** Exercise tasks **
[1] According to the nano_vm excerpt below, what happens to a sub-step's output when that sub-step fails with on_error: skip?
[2] Continue the nano_vm excerpt below from its final sentence.

Sequential execution resumes at summarize only after all sub-steps complete (or are skipped).
Partial result contract: if a sub-step fails with on_error: skip, its output is set to None in the execution context. Downstream steps receive None — not an absent key, not an exception. Design your prompts accordingly.
Testing — Deterministic by Design
MockLLMAdapter ships with the package for writing tests without a real LLM:
from nano_vm import ExecutionVM, Program, TraceStatus
from nano_vm.adapters import MockLLMAdapter
# Always returns the same string
vm = ExecutionVM(llm=MockLLMAdapter("SAFE"))
# Per-call sequence
vm = ExecutionVM(llm=MockLLMAdapter(["SAFE", "yes"]))
# Per-prompt mapping (substring match on last user message)
vm = ExecutionVM(llm=MockLLMAdapter({
"Classify": "SAFE",
"eligible": "yes",
"__default__": "ok",
}))
trace = await vm.run(program, context={"user_input": "refund"})
assert trace.status == TraceStatus.SUCCESS
assert [s.step_id for s in trace.steps] == ["classify", "route", "verify_eligibility", ...]
Same input → same step sequence. Always. Testable in CI without any API key.

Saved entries
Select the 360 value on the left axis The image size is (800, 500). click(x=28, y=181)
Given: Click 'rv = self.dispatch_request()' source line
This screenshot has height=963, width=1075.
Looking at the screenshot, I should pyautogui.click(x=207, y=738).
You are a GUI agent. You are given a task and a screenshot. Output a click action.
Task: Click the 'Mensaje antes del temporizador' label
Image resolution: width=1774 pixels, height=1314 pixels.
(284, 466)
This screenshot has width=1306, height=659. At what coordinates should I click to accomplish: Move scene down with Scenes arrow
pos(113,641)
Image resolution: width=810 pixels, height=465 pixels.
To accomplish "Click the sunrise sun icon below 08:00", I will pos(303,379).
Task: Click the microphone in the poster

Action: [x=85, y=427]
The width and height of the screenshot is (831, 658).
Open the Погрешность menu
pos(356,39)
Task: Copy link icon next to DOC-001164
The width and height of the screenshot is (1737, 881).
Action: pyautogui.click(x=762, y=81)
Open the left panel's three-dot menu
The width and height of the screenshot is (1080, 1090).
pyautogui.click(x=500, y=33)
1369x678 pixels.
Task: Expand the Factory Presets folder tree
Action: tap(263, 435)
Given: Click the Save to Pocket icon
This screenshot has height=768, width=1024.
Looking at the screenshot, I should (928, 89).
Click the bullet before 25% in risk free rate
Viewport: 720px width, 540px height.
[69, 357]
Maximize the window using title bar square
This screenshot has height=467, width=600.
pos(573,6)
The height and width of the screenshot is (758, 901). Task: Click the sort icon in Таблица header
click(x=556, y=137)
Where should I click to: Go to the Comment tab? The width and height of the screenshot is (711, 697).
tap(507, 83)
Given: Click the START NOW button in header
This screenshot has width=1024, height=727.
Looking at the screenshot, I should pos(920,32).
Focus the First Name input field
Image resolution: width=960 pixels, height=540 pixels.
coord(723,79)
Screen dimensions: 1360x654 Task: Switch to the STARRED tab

** Replies **
[1] Its output is set to None in the execution context.

[2]
Observability
trace.status # TraceStatus.SUCCESS | FAILED | BUDGET_EXCEEDED | STALLED
trace.final_output # last step output
trace.total_tokens() # sum across all steps
trace.total_cost_usd() # sum across all steps (requires LiteLLMAdapter)
trace.state_snapshots # list[(step_index, sha256_hex)] — one entry per executed step
trace.error # set on FAILED / BUDGET_EXCEEDED / STALLED
for step in trace.steps:
print(step.step_id, step.status, step.duration_ms, step.usage)
Parallel blocks expose sub-step hierarchy in the trace:
# fetch SUCCESS 142ms usage=None
# ├─ weather SUCCESS 98ms usage=None
# └─ news SKIPPED 429ms usage=None ← rate-limited, skipped
# summarize SUCCESS 1204ms usage=TokenUsage(prompt=312, completion=87)
Each sub-step has its own status, duration_ms, and output. If on_error: skip was triggered, status=SKIPPED and output=None.
Planner (Optional)
from nano_vm import Planner
planner = Planner(llm=adapter)
program = await planner.generate("Fetch latest AI news, summarize, classify by topic")
trace = await vm.run(program)
- exactly 1 LLM call
- outputs a validated Program object
- non-deterministic input → deterministic execution
Custom Adapter
Any object implementing the async Protocol works:
class MyAdapter:
async def complete(self, messages: list[dict], **kwargs) -> str:
... # call any LLM API
Built-in adapters via [litellm] extra:
LiteLLMAdapter("groq/llama-3.3-70b-versatile")
LiteLLMAdapter("openrouter/llama-3.3-70b-instruct:free")
LiteLLMAdapter("ollama/llama3")
LiteLLMAdapter("openai/gpt-4o-mini")
Performance
The VM itself introduces near-zero overhead. Your bottleneck is the LLM API.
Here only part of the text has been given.